[[ Records supplied, beginning ]]

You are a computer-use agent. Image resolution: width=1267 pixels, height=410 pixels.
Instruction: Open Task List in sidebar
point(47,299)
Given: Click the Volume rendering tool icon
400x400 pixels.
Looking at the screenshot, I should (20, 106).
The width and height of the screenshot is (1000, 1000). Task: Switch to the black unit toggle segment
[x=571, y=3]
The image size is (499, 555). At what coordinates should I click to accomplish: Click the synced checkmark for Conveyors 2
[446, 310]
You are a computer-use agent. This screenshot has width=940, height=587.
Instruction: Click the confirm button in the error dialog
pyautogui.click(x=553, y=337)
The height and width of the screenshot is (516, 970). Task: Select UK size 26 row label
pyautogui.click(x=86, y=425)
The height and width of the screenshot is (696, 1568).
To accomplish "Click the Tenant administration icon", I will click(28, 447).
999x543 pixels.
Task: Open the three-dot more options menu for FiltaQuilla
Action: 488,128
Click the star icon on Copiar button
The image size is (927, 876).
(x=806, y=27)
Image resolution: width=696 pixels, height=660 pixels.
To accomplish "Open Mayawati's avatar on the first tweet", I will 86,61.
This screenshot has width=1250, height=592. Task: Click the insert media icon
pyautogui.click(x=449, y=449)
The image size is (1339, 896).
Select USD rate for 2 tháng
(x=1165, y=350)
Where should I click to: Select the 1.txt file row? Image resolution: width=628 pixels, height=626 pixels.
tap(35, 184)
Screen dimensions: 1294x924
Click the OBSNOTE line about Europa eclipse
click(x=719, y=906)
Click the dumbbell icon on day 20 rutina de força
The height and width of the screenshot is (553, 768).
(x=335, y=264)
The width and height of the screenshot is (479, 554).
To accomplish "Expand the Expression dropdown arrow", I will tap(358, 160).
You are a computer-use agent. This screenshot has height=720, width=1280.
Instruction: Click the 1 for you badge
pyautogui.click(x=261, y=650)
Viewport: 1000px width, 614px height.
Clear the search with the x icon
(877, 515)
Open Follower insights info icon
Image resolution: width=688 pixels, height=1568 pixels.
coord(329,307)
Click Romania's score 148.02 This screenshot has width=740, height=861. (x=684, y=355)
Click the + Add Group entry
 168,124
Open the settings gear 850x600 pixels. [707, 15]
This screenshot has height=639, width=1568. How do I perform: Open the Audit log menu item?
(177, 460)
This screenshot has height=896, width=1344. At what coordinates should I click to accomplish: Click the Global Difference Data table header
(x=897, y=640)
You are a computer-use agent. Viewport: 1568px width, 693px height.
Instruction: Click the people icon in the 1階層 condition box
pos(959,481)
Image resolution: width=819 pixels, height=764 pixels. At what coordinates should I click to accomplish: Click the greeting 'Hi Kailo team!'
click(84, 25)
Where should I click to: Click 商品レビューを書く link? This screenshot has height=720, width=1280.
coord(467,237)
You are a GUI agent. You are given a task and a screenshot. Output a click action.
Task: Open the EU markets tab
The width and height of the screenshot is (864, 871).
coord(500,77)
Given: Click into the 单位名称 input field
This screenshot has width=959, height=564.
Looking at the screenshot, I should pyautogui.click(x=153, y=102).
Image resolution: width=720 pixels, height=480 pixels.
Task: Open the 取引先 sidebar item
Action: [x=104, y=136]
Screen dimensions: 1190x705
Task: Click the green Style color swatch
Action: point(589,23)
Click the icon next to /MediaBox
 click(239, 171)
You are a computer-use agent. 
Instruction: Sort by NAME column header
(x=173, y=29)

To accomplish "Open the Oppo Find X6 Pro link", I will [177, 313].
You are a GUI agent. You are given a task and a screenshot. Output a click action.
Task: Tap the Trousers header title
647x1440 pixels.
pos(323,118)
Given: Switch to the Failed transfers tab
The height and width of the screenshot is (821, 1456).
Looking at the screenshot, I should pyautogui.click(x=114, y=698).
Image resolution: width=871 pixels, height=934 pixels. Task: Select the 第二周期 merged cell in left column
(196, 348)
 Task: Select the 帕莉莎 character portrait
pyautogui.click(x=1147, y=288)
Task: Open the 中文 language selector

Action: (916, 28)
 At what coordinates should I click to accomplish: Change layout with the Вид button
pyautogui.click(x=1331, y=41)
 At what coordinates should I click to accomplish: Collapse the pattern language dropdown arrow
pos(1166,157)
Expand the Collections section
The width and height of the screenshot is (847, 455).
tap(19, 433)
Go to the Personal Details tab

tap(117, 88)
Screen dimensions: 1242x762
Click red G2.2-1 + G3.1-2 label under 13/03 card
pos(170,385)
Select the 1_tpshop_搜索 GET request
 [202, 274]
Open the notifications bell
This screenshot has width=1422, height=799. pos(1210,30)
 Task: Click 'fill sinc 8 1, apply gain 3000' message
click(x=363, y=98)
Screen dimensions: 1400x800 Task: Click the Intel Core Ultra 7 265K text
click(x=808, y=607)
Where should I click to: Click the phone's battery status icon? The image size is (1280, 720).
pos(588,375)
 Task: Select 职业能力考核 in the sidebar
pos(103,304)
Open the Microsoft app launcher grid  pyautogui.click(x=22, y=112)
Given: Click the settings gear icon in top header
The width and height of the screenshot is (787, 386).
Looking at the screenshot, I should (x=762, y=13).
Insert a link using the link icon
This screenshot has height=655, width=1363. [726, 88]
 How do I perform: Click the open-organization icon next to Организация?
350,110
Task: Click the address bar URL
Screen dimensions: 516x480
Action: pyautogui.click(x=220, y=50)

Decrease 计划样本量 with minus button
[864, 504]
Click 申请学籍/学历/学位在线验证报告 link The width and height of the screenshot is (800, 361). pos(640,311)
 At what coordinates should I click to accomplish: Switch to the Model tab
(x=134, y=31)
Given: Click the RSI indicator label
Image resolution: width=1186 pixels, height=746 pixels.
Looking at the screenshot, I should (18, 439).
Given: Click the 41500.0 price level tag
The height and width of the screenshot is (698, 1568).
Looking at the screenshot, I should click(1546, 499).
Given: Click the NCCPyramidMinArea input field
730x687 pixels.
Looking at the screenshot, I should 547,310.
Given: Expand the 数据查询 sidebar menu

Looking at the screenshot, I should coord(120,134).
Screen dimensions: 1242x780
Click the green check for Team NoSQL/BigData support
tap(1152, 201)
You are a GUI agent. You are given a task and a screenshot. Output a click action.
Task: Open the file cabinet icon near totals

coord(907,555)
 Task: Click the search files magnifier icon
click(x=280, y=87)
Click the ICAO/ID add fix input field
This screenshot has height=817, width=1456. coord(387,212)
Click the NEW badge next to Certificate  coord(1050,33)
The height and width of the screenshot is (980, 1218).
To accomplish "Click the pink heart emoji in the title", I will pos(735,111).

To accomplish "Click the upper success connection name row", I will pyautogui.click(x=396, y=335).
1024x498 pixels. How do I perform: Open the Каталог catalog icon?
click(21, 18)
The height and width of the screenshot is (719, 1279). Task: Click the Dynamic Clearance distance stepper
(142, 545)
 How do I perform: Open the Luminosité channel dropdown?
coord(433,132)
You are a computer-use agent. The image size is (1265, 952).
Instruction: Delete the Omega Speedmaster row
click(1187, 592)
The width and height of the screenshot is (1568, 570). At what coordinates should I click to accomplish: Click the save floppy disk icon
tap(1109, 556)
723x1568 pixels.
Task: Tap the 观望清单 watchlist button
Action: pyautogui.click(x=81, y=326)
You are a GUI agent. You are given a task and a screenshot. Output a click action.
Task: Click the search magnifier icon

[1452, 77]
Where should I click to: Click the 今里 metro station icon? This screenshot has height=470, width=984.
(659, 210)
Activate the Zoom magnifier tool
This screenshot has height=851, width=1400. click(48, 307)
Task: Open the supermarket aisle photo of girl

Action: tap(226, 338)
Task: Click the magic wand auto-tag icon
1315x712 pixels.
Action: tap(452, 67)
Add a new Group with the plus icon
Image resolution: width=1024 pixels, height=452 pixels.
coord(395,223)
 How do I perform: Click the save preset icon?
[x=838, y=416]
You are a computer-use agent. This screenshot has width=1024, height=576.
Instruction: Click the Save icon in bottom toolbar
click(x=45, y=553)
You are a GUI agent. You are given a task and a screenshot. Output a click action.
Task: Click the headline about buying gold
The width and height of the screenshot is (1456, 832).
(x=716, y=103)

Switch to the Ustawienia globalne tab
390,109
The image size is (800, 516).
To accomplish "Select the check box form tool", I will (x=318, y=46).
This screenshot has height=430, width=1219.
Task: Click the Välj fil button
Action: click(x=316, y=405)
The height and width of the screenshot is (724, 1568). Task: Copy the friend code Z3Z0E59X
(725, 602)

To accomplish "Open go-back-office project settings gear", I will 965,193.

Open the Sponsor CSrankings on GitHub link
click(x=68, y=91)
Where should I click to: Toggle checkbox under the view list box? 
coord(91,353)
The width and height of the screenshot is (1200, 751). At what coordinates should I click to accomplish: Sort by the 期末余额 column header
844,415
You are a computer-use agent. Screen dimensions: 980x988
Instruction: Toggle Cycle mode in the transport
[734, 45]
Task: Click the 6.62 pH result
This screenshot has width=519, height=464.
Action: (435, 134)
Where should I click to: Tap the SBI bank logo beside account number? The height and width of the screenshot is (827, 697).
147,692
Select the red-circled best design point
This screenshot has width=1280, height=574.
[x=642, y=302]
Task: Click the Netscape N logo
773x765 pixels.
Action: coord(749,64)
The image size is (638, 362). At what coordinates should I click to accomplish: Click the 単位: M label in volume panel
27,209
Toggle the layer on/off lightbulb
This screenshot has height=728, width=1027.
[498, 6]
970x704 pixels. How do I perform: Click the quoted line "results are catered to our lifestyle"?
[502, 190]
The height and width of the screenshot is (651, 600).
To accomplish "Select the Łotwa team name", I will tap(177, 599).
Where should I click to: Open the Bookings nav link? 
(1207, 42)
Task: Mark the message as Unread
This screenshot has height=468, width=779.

[[ Records supplied, end ]]

[Problem description]
Show, from the records above, every line that includes "settings".

[Written solution]
Open the settings gear 850x600 pixels. [707, 15]
Given: Click the settings gear icon in top header
To accomplish "Open go-back-office project settings gear", I will 965,193.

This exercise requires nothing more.